= a set of techniques to answer research questions with quantiative data
typical procedure:
come up with a model, theory and hypothesis
develop or select concrete measurement instruments
collect data
analyse data (e.g. statistical modelling)
evaluate results
Variables and confounders
in the models and theories, we use constructs (those are general terms, like “business” or “IT alignment”)
variables are operationalized versions of constructs (so they have values and can be measured)
we have:
dependent variables (outcomes)
independent variables
confounders - a variable that is related to both the dependent and independent variable (at least partially)
why to notice them?
because if we don’t take them into account, we can think that there is a relationship between A and B (but there is a confounder C driving/influencing them both)

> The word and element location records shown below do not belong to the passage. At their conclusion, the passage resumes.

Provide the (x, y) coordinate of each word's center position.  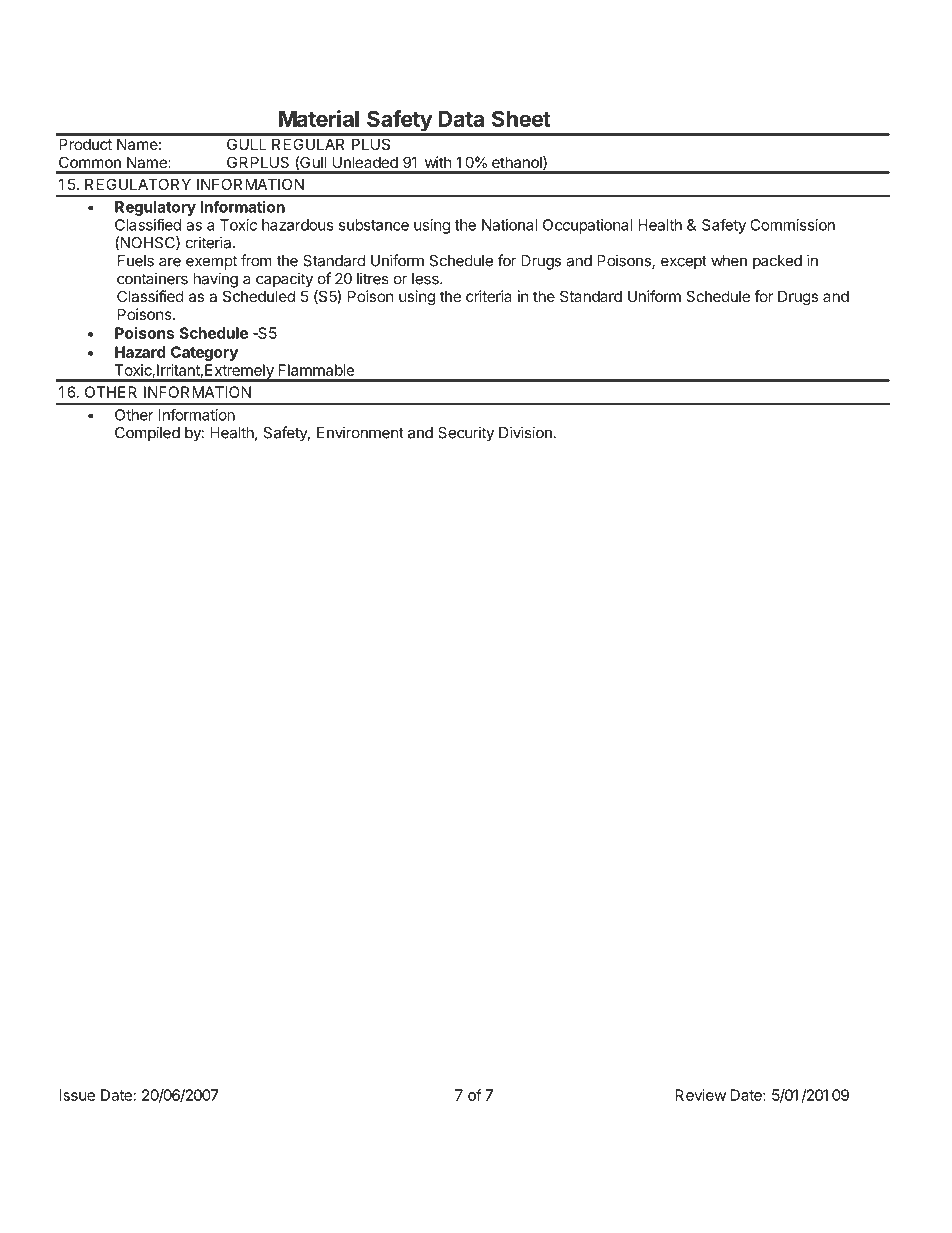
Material (319, 118)
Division (525, 432)
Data (461, 119)
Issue (77, 1095)
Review (700, 1095)
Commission (792, 225)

e.g. “IT investments” (independent) → “company performance”
the confounder is the company’s size (because different sizes of companies have different IT investments, different scenarios, and different performance drivers)

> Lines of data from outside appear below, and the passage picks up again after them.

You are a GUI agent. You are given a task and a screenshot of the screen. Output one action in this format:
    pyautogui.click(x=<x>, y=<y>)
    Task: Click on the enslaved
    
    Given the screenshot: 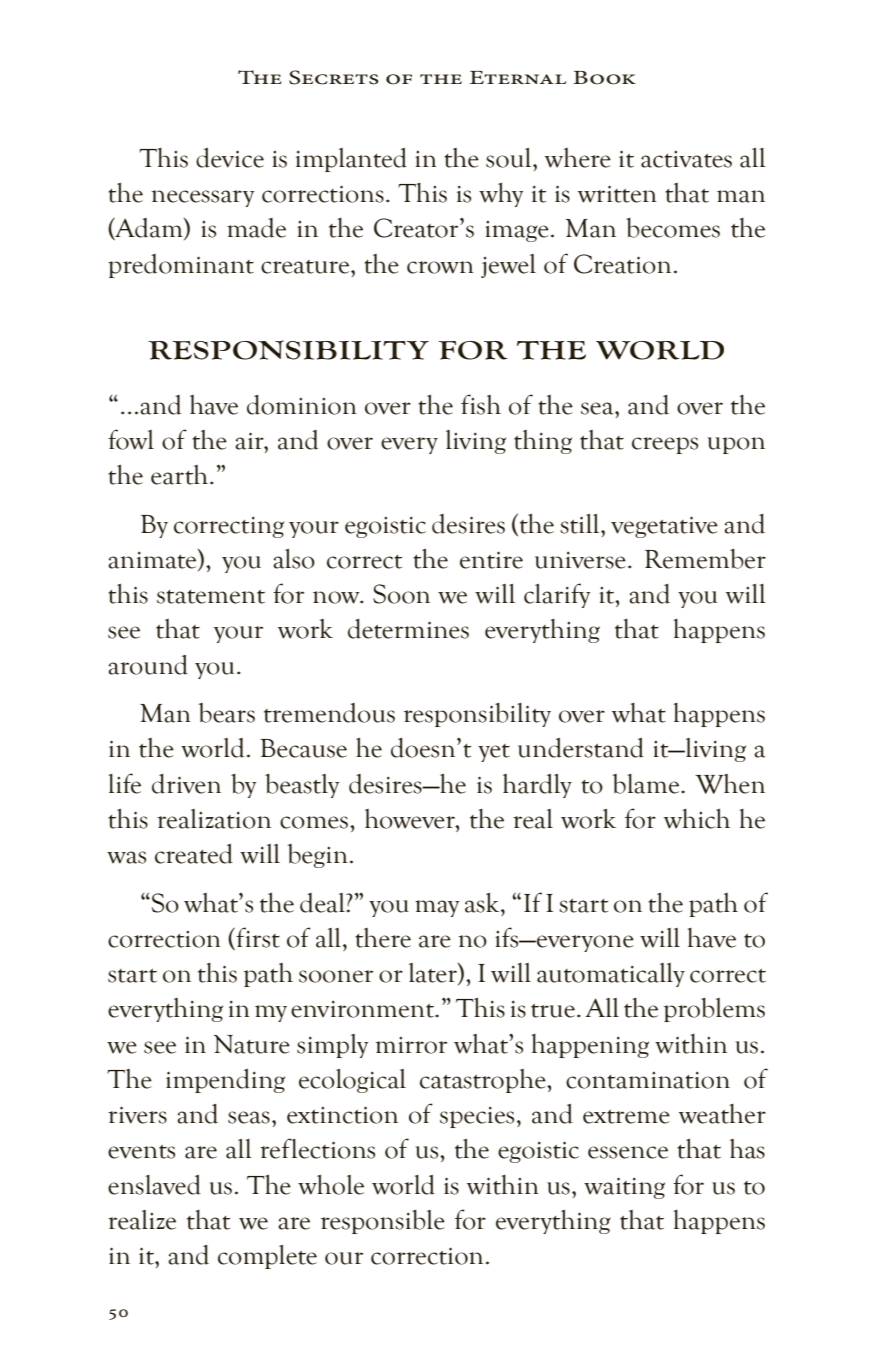 What is the action you would take?
    pyautogui.click(x=154, y=1185)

we can control them by using control variables
control variables
a) keeping the confounder constant in the study (e.g. study only companies of the same/similar size)
b) measure them and include them in the statistical model (e.g. add the company size as variable to the regression - this way I can isolate the effect of IT investment on company’s performance after accounting for the company size)
= testing the hypothesis over all possible values of the confounder
mediator variables
mediator variables “sit” in between independent variable and dependent variable (A influences the mediator and the mediator influence the B)
there are two types of mediation:
full mediation
e.g. IT governance → business/IT alignment → business value from IT
the relationship between IT governance and business value from IT drops to zero (“everything goes through the mediator”)
partial mediation
there are two types of relationship: direct and undirect (through the mediator)
so the mediator does not affect everything, but is partially involved
moderator variables
they act as catalyzators, the change the strength and increase/decrease the strength of the relationship between independent and dependent variables
e.g. the IT savvyiness of the board members increases the relationship strength between “board involvement in IT governance” and “business value from IT”
conditional process modelling = a combination of influences of mediators and moderators on the relationship between variables
variable types:
categorical variables (nominal, ordinal)
binary vs. polytomous (more than two categories)
useful is frequency analysis (e.g. how many subjects in each category)
quantitative variables
on the level of interval and ratio measurement levels
a lot of statistical analyses can be performed
Quality criteria
reliability
if we find consistent results if we replicate the study
validity
if the conclusions based on the study are true
a) construct validity = the methods are really measuring and manipulating the properties that we intend them to, this is a prerequisite for internal and external validity
b) internal validity = to observed effect is actually due to the hypothesized cause
what we meant that will cause X to happen, was actually caused by X
the risk here are confounders (they may affect the variables, so X happens as well, but not because of what we meant will cause it)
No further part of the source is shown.